Los únicos héroes en este lio de la invasión a Afganistán pagaron el precio más caro por sacar a la luz quiénes cometían los crímenes más horrendos en esa parte del mundo. Émulos de Daniel Ellsberg, Julian Assange y Chelsea Manning padecieron en carne propia el castigo que los poderes reservan para quienes desafían al sistema con el arma que más temen: las pruebas de la infamia.
Ellsberg, analista de la Rand Corporation, fue el que en 1971 entregó unos 7000 archivos fotocopiados a mano en la clandestinidad -los Pentagon Papers- a los diarios The New York Times y Washington Post que mostraban que la guerra de Vietnam se había construido sobre mentiras y, además, que los líderes políticos sabían que no podía ser ganada. Fue el principio del fin de una aventura militar que costó la vida de no menos de 5 millones de personas, entre ellos quizás 60 mil soldados estadounidenses, pero sobre todo civiles masacrados de la manera más espantosa.
En 2001, el gobierno de George W. Bush, montado en otras mentiras, decidió la invasión de Afganistán y dos años más tarde, Irak. Y acá entra en juego el experto informático australiano que creó WikiLeaks, sitio donde se puede enviar información veraz sobre actos de los gobiernos a espaldas de la ciudadanía mediante una plataforma encriptada que resguarda la identidad del “whistleblower”, como se denomina en inglés al “filtrador”.
Su bautismo de fuego fue en abril de 2010, con el video de un ataque con helicópteros en Bagdad de julio de 2007 que muestra a los tripulantes disparando sobre un grupo de personas que huían despavoridas por unas callejuelas. Pero no era un juego online, entre las víctimas había diez seres humanos, entre ellos un colaborador de la agencia de noticias Reuters.
En julio de ese mismo año, tras un acuerdo con los periódicos The Guardian, del Reino Unido, Der Spiegel de Alemania y The New York Times, aparecieron 92.000 archivos de la invasión de Afganistán que databan del quinquenio 2004-2009. El impacto fue mayúsculo, porque recordaba al caso de Ellsberg y auspiciaba una respuesta trascendente de Barack Obama, que había ganado la presidencia y el premio Nobel de la Paz meses antes por su promesa de terminar con las ocupaciones de Irak y Afganistán.
Sin embargo, la Casa Blanca se comportó de un modo bien diferente. El secretario de Defensa, Robert Gates, ordenó una investigación para encontrar al responsable de la filtración. Y no tardaron en llegar a una analista de inteligencia trans destinada en Irak, ahora Chelsea Manning. Fue detenida e incomunicada en las condiciones más ásperas por el gobierno y Obama afrontó críticas y cuestionamientos de los sectores progresistas que habían hecho campaña por él.
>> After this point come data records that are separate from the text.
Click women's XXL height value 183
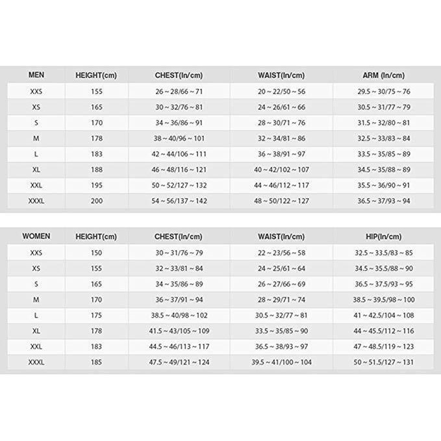 point(96,347)
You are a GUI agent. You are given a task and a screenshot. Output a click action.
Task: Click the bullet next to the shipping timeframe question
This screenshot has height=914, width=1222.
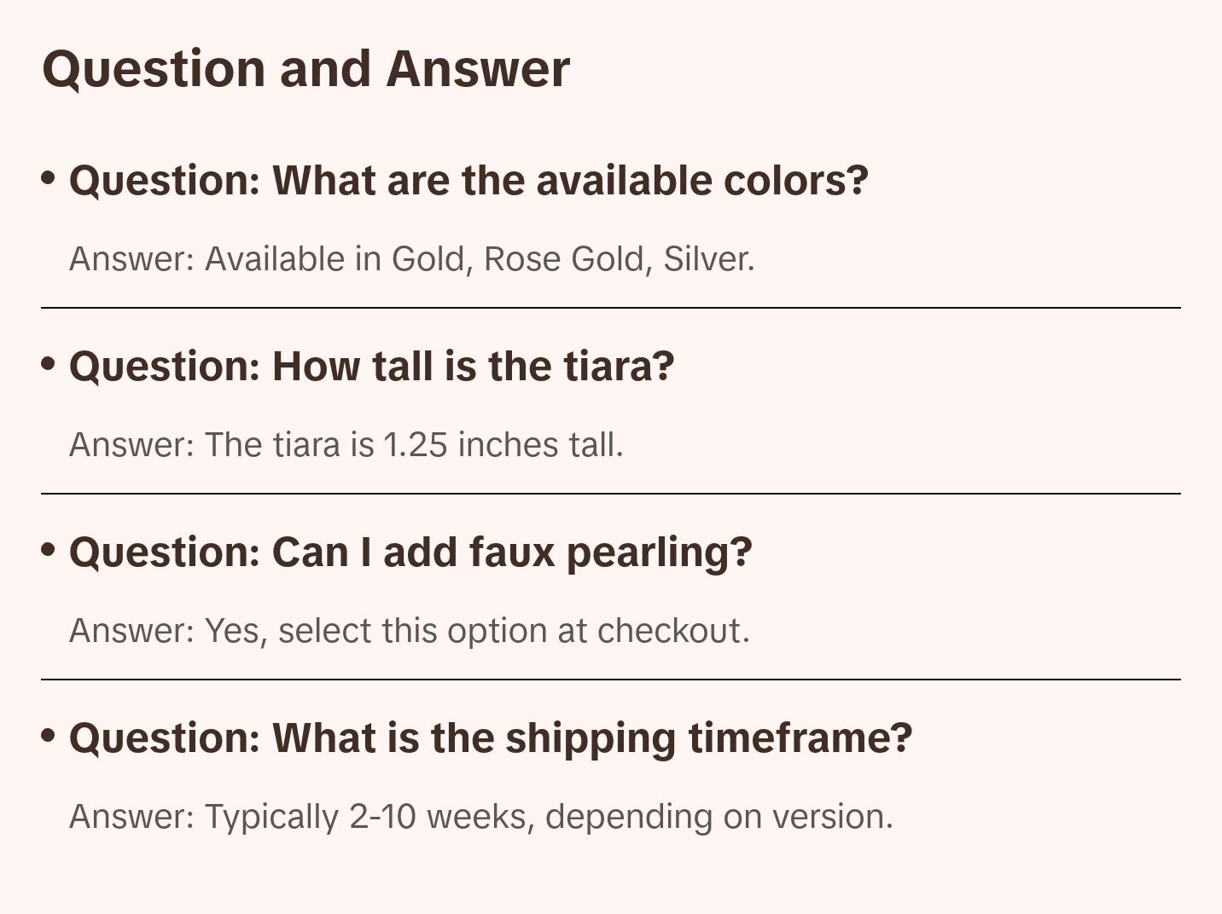point(49,735)
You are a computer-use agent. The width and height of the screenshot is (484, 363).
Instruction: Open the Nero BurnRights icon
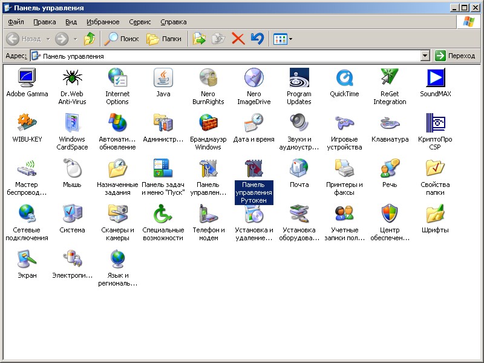click(x=208, y=78)
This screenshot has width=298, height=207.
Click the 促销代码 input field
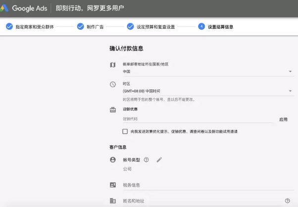click(197, 119)
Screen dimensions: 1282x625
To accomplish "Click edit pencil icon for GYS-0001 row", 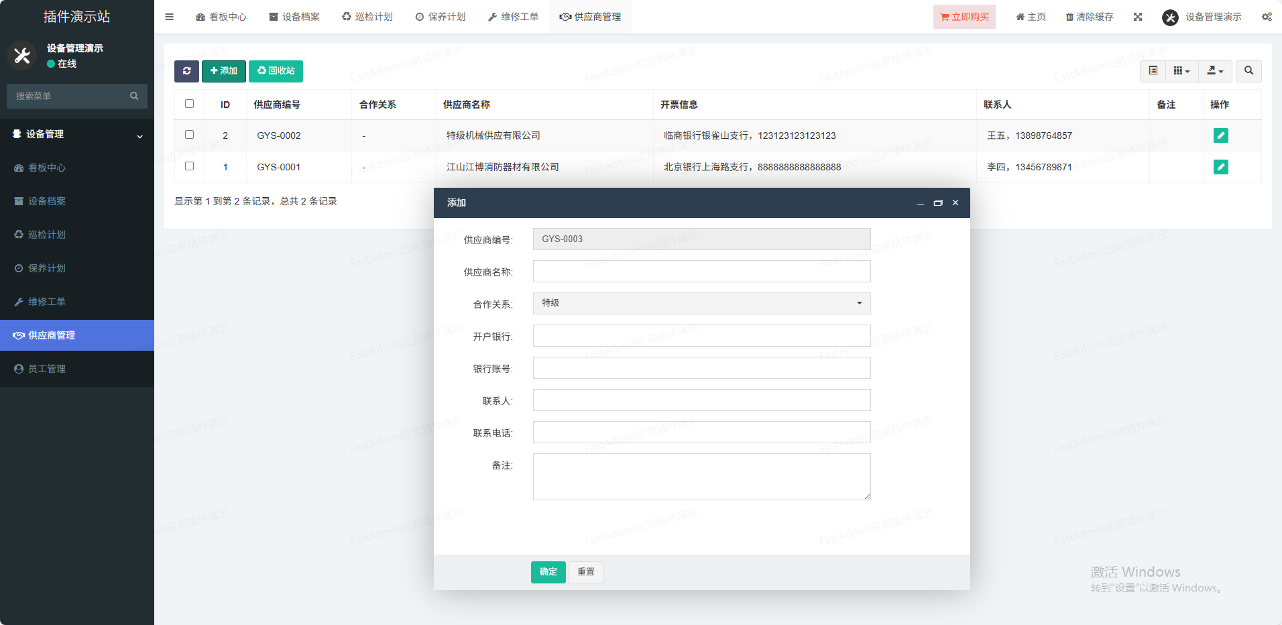I will click(1220, 167).
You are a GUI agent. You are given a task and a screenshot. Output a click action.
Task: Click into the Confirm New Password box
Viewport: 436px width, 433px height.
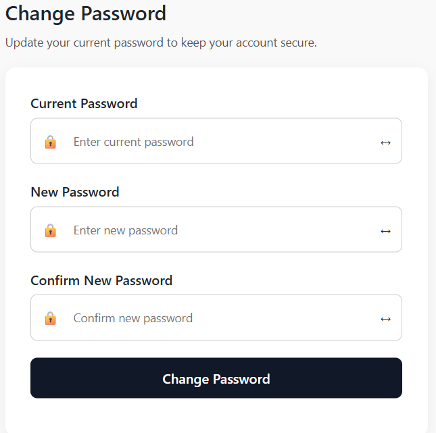coord(216,317)
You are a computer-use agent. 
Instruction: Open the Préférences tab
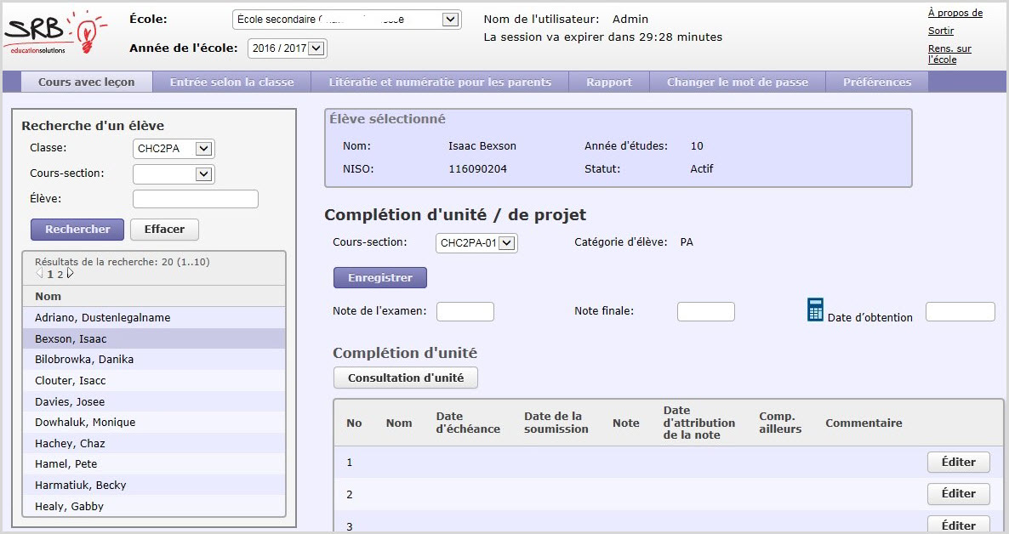click(876, 82)
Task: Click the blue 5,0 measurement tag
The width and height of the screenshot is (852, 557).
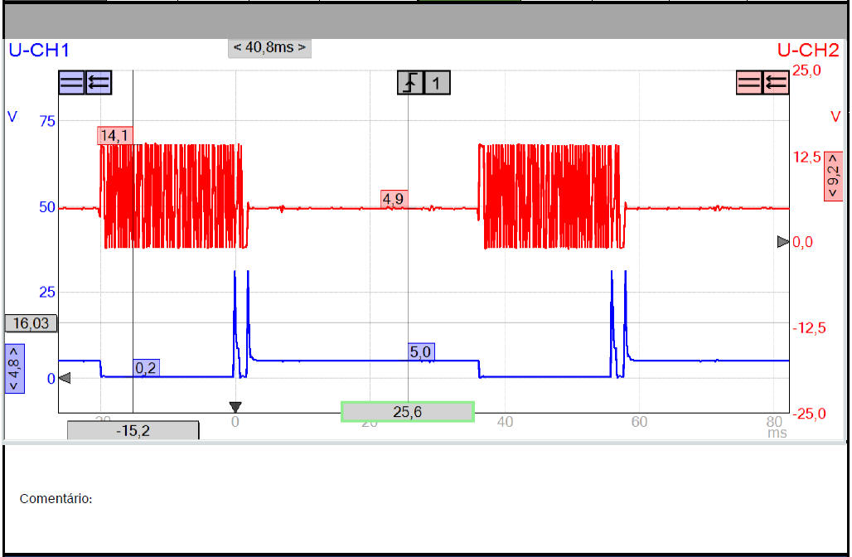Action: 421,351
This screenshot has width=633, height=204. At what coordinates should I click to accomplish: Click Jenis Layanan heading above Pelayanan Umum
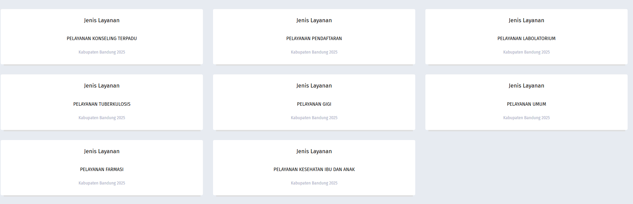point(526,86)
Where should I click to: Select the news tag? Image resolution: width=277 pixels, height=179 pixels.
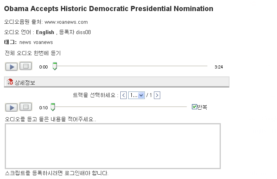click(25, 42)
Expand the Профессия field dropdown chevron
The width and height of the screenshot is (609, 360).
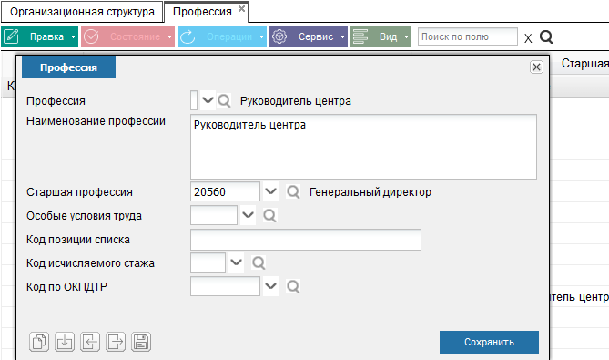click(x=208, y=100)
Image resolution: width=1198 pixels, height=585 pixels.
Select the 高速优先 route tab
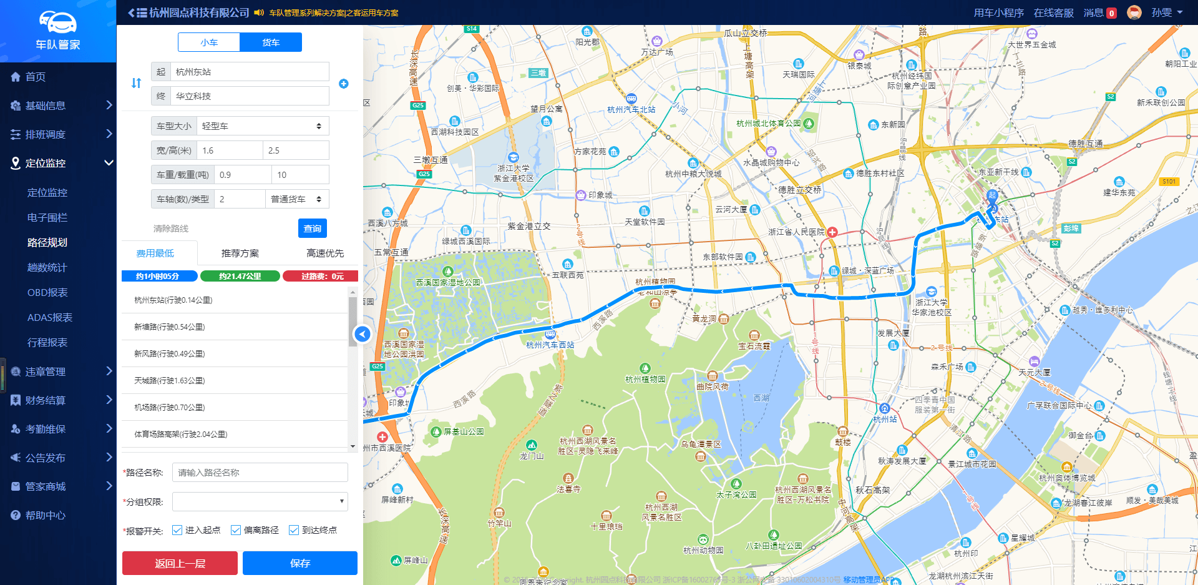(324, 253)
Condenada a 35 años de prisión por violar la Ley de Espionaje, siempre dijo que lo había hecho porque el material que pasaba por sus manos mostraba atrocidades inaceptables para su conciencia cometidas por soldados de su nación. Y que además, confió en que con Obama otros tiempos soplarían en Estados Unidos.
Assange, en tanto, fue sacado de circulación primero con una denuncia de violación presentada por dos jóvenes en Suecia y con campañas de desprestigio. Asilado en la embajada de Ecuador en Londres en junio de 2012 por el gobierno de Rafael Correa, Lenin Moreno -violando toda la tradición diplomática internacional- dejó que la policía británica se lo llevara detenido en abril de 2019. Desde entonces permanece alojado en condiciones inhumanas en la cárcel de máxima seguridad de Belmarsh a la espera de que la justicia rechace el pedido de extradición de Washington, donde no le espera un juicio justo.
El año pasado Mannig se negó a declarar en contra de Assange en una audiencia sobre la que sobrevolaba la amenaza de regresarla a la cárcel. Ahora desarrolló un programa de criptografía, contratada por el matemático Harry Halpin. La startup Nym utiliza la tecnología blockchain de las criptomonedas y protege el envío de datos en la red de redes. Como pretende Manning, da garantías a los whistlebolwers de no ser detectados por los organismos de seguridad oficiales. Los diarios que publicaron los archivos de Afganistán siguen su vida sin preocuparse de persecuciones ni amenazas de castigos.